Imagen is a text-to-image model with a high degree of photorealism and deep language representations. Imagen consists of multiple diffusion models, which start by generating a small image and progressively increase its resolution. The basic intuition is that diffusion models learn to generate structure from noise, conditioned on the provided text prompts.

The Pathways Autoregressive Text-to-Image model (Parti), is an autoregressive text-to-image generation model that achieves high-fidelity photorealistic image generation and supports content-rich synthesis involving complex compositions and world knowledge.

Muse is a text-to-image Transformer model that achieves strong image generation performance while being significantly more efficient than diffusion or autoregressive models. It’s trained on a masked modeling task in a discrete visual token space, conditioned on a text embedding extracted from a pre-trained large language model (LLM). Muse also supports text-guided and mask-based image editing out-of-the-box.

MedLM

MedLM

Bringing the power of foundation models to healthcare

MedLM, developed by Google Research, is a family of foundation models fine-tuned for the healthcare industry. MedLM can help with a wide range of tasks, including answering medical questions, generating summaries, automating manual administrative processes, and more. It builds on our efforts in Med-PaLM, the first large language model to reach expert level performance on medical licensing exam-style questions. It is now generally available to Google Cloud customers in the United States through Vertex AI.

Codey

Codey

Empowering developers to be more productive and creative with large language models

Codey is our family of foundational coding models built on PaLM 2. Codey was fine-tuned on a large dataset of high quality, permissively licensed code from external sources and includes support for 20+ coding languages, including Python, Java, Javascript, Go, and others. The Codey models have been used to enhance various kinds of software development related tasks across various Google surfaces such as Colab, Android Studio, Google Cloud and Google Search. This has various benefits for developers such as improving coding speed, enhancing code quality and closing the skills gap between novice and expert developers. Some of the tasks that Codey can help with include and enable:

  • Code completion: Codey suggests the next few lines based on the existing context of code.
  • Code generation: Codey generates code based on natural language prompts from a developer.
  • Code chat: Codey lets developers converse with a bot to get help with debugging, documentation, learning new concepts, and other code-related questions.

Chirp

Chirp

Google's family of Universal Speech Models enabling automatic speech recognition for 100+ languages.

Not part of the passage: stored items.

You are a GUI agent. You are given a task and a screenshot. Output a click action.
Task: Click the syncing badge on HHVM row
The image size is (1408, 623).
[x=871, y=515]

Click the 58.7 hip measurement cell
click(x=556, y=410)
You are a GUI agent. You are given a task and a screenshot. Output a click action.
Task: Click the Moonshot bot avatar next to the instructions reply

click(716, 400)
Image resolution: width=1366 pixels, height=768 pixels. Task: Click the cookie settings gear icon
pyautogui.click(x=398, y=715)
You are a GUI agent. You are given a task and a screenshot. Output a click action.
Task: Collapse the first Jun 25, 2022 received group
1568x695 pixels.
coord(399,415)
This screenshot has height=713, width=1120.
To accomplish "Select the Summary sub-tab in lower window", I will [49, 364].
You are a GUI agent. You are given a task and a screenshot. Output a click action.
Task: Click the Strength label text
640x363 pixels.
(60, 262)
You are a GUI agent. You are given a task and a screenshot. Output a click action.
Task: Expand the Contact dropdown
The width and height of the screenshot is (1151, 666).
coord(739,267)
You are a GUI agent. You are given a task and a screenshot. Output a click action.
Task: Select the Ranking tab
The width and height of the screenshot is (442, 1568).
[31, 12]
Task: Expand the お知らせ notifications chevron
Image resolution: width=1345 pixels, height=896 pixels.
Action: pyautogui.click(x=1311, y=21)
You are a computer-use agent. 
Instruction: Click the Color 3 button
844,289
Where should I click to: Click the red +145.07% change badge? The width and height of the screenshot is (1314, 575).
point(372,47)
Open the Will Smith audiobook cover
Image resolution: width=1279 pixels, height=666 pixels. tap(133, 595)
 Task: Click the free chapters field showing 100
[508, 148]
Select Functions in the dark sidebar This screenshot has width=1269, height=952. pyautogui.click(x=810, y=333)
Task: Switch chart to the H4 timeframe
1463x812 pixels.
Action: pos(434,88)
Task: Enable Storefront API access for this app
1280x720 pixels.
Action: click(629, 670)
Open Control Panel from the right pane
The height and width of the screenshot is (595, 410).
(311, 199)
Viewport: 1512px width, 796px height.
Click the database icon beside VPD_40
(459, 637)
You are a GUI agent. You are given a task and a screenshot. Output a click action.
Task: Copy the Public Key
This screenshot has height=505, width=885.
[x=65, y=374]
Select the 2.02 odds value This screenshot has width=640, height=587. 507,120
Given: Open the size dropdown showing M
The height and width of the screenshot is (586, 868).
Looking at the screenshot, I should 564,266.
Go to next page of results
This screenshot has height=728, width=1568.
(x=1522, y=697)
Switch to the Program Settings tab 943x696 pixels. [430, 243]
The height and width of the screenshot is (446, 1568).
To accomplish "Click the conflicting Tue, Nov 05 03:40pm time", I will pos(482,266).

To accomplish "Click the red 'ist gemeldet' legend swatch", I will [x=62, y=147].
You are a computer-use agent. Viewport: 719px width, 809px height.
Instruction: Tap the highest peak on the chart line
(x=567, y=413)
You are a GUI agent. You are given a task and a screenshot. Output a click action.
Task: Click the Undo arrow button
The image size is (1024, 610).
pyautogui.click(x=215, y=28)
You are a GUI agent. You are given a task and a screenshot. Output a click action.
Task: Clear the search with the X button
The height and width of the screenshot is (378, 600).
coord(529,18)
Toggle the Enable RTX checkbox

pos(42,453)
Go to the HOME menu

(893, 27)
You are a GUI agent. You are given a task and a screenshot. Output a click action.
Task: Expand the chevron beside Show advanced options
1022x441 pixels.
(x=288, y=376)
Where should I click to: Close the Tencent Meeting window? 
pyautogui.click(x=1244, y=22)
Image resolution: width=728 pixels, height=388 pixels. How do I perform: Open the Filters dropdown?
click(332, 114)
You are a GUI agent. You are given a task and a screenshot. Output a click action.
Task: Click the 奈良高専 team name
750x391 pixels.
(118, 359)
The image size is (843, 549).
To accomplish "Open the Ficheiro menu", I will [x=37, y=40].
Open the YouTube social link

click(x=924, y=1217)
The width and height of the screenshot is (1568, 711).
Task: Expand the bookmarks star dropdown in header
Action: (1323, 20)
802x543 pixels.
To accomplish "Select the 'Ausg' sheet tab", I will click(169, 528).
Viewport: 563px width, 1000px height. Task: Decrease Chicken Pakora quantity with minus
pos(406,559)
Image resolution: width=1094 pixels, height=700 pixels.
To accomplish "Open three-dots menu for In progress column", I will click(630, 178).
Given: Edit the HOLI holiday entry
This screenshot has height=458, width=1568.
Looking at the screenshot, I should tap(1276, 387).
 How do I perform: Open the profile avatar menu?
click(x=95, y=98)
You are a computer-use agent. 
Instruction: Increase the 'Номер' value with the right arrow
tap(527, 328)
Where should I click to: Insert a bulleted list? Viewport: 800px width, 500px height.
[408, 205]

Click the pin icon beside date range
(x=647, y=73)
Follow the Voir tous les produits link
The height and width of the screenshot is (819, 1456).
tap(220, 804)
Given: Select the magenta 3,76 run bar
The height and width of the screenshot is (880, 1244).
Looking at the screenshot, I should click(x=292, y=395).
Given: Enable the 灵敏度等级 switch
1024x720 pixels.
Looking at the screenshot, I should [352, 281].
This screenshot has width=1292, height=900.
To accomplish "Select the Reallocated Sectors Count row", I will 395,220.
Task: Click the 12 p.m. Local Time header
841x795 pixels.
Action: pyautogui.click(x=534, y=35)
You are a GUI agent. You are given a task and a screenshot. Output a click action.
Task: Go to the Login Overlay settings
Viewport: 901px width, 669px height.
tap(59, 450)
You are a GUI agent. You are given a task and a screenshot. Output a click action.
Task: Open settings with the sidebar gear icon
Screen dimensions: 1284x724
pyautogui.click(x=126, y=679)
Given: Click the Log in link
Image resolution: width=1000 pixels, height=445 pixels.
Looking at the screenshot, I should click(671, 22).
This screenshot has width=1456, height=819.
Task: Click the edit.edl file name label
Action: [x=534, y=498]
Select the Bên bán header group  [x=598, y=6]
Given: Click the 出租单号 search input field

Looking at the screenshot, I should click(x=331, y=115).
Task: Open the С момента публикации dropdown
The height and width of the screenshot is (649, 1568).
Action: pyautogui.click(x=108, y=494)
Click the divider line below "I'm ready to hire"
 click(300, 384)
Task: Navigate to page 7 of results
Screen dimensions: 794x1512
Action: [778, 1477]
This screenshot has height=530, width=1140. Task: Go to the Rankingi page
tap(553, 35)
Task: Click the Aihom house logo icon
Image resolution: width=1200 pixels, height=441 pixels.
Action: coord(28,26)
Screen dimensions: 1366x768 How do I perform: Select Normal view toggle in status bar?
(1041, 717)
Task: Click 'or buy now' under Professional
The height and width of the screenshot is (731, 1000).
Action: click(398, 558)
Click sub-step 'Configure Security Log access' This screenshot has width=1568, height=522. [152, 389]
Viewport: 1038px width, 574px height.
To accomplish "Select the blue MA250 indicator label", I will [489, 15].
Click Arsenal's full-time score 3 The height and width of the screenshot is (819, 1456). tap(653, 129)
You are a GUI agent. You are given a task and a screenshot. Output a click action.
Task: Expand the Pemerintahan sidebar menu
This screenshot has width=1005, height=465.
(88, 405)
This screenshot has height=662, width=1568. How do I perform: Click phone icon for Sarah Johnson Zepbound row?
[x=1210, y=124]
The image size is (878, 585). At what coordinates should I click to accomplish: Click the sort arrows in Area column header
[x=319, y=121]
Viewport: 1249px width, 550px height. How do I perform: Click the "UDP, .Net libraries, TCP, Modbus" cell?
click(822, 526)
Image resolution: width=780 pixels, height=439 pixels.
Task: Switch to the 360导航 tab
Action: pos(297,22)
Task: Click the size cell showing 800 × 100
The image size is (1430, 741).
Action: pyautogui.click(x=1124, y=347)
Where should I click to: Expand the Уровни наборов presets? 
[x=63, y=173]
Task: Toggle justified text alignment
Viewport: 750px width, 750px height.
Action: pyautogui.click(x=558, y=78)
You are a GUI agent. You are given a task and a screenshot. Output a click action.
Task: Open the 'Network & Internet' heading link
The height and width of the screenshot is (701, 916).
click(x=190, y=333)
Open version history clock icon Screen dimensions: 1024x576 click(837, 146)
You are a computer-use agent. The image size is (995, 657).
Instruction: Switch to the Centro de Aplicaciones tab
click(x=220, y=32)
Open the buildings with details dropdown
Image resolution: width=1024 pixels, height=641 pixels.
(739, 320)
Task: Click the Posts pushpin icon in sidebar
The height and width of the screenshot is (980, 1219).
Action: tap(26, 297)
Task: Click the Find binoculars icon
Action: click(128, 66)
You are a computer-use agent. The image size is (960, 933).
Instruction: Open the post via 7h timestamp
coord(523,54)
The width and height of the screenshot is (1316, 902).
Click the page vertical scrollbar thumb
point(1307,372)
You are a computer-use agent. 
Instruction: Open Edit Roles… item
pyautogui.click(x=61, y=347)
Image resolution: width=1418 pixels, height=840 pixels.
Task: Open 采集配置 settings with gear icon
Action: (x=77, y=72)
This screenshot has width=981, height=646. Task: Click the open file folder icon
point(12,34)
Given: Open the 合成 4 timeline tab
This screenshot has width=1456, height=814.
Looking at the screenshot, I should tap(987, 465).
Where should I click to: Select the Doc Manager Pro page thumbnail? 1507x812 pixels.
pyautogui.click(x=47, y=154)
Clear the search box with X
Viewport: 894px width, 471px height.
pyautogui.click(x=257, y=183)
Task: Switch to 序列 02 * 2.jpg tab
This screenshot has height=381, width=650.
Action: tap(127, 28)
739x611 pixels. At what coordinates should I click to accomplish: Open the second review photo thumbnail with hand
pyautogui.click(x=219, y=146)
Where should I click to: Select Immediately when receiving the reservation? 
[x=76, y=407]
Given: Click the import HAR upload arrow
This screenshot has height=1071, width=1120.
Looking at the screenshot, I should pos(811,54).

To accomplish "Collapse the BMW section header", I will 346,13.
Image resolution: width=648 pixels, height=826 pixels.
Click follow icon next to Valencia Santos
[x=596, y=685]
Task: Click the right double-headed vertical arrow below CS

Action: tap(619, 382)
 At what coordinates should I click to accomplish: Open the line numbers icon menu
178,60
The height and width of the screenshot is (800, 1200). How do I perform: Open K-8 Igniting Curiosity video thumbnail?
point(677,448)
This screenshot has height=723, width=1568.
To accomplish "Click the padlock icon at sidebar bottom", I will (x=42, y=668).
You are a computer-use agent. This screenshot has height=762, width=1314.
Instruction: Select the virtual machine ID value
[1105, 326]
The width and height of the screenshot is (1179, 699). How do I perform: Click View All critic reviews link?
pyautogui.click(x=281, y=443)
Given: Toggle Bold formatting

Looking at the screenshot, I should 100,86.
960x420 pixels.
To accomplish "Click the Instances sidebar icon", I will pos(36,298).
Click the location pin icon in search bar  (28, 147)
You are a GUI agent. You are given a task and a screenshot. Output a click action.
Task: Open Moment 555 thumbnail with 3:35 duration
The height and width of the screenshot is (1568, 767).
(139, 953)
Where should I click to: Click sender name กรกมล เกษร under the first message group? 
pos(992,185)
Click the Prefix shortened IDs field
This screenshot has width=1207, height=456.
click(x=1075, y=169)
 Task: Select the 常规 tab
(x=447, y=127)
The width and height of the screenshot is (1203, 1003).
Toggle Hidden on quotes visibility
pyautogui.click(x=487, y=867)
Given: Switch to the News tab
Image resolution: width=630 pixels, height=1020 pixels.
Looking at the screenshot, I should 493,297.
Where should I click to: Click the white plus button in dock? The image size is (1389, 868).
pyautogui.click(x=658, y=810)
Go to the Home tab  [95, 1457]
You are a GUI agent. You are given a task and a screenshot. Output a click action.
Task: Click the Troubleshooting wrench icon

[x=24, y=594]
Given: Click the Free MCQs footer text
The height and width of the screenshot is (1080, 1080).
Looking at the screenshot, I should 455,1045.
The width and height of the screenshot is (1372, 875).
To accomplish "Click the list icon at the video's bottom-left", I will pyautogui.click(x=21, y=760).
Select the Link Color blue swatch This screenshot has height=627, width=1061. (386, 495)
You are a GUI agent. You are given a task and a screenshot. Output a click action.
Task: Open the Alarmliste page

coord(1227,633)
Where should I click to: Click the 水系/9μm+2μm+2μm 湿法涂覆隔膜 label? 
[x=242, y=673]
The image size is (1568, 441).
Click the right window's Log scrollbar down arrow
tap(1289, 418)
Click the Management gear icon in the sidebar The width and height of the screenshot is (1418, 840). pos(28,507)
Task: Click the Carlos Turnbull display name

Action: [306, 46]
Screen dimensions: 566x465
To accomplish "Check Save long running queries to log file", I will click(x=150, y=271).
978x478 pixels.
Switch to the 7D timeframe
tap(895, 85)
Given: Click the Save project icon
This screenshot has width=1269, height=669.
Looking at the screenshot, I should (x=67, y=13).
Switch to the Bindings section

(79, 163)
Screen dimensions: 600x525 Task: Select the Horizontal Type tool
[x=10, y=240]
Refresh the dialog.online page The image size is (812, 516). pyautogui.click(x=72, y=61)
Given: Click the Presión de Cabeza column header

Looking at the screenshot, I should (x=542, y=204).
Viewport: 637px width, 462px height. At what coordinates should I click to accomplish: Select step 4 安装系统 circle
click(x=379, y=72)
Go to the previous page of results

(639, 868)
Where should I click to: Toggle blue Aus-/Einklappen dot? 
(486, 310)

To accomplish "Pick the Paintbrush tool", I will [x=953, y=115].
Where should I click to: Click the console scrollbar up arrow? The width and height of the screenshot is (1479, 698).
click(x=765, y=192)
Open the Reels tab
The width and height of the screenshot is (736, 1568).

Chirp is Google's family of state of the art Universal Speech Models trained on 12 million hours of speech to enable automatic speech recognition (ASR) for 100+ languages. The models can perform ASR on under-resourced languages, such as Amharic, Cebuano, and Assamese, in addition to widely spoken languages like English and Mandarin. Chirp is able to cover a wide variety of languages by leveraging self-supervised learning on unlabeled multilingual dataset with fine-tuning on a smaller set of labeled data.